WHAT TO PRODUCE — List every circumstance that the article below on the Tennessee abortion ban says the bill provides no exception for.

READING TEXT —
%%

Republican Attorney General Says Tennessee Abortion Ban is ‘Constitutionally Suspect’
A new Tennessee abortion ban bill prohibits abortion after 20 weeks. The bill, sponsored by Republican legislators, was roundly criticized by women’s rights groups. In testimony about the bill, one woman cried and called the bill “cruel.” Now, opponents of the bill are getting support from an unlikely source. Tennessee’s Republican attorney general, Herbert H. Slattery, III, has called the bill “constitutionally suspect.”
Tennessee Abortion Ban: An Unconstitutional Abortion Bill?
The bill would prohibit abortion clinics in Tennessee from performing abortions past 20 weeks, unless a doctor asserted that the procedure was necessary to save the life of the mother. The bill provides no exception for rape, incest, or severe fetal defects. Some of the most serious birth defects can only be detected in the second trimester. That includes some diseases that are inevitably fatal. Thus the bill could force women to carry fetuses doomed to die.

%%

DATA EXCERPTS —
%%

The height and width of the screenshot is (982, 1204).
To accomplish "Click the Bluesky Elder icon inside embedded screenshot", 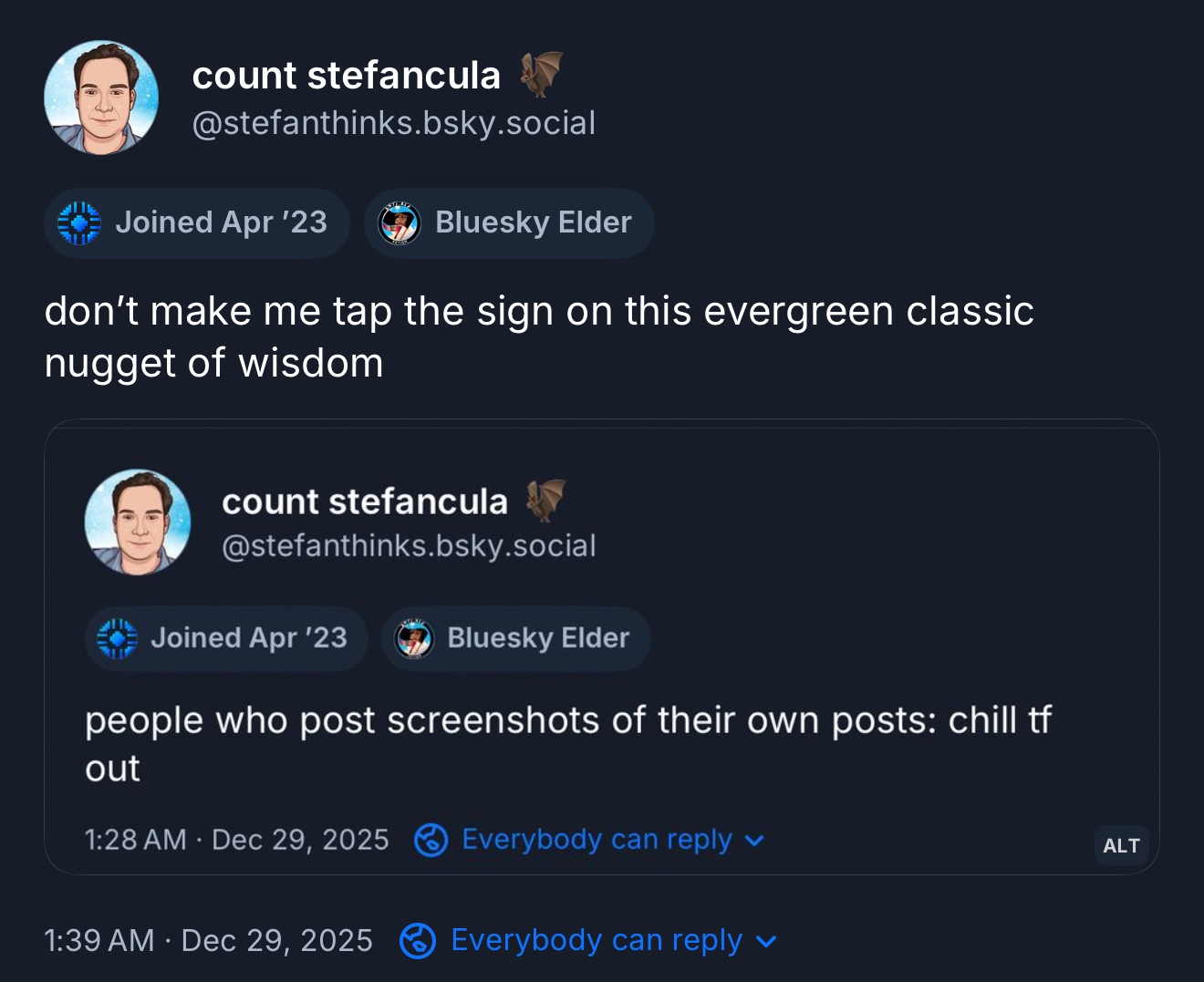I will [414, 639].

%%
%%

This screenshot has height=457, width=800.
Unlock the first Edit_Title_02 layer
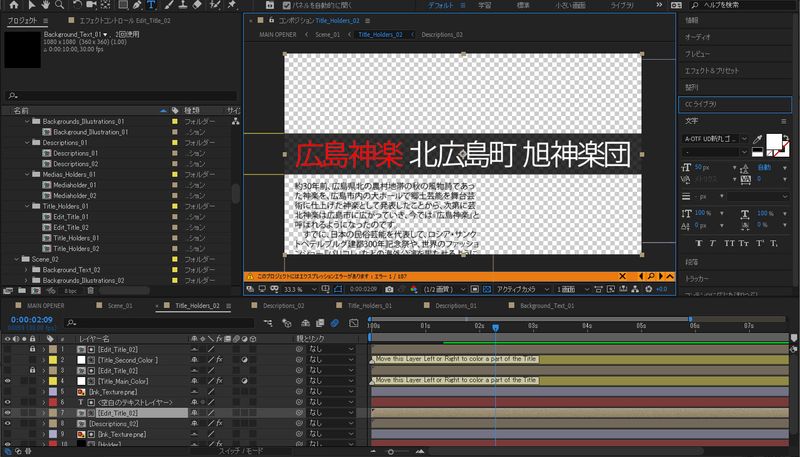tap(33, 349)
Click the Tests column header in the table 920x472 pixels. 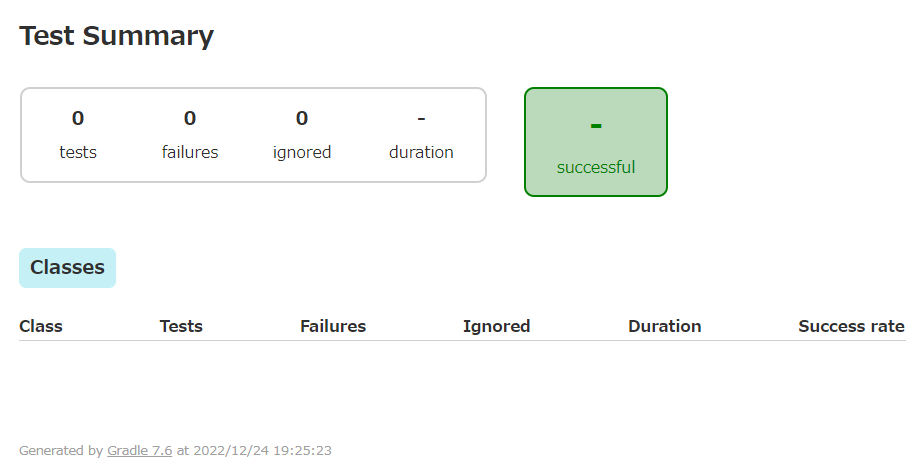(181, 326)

%%

EXERCISE RESPONSE — Rape, incest, severe fetal defects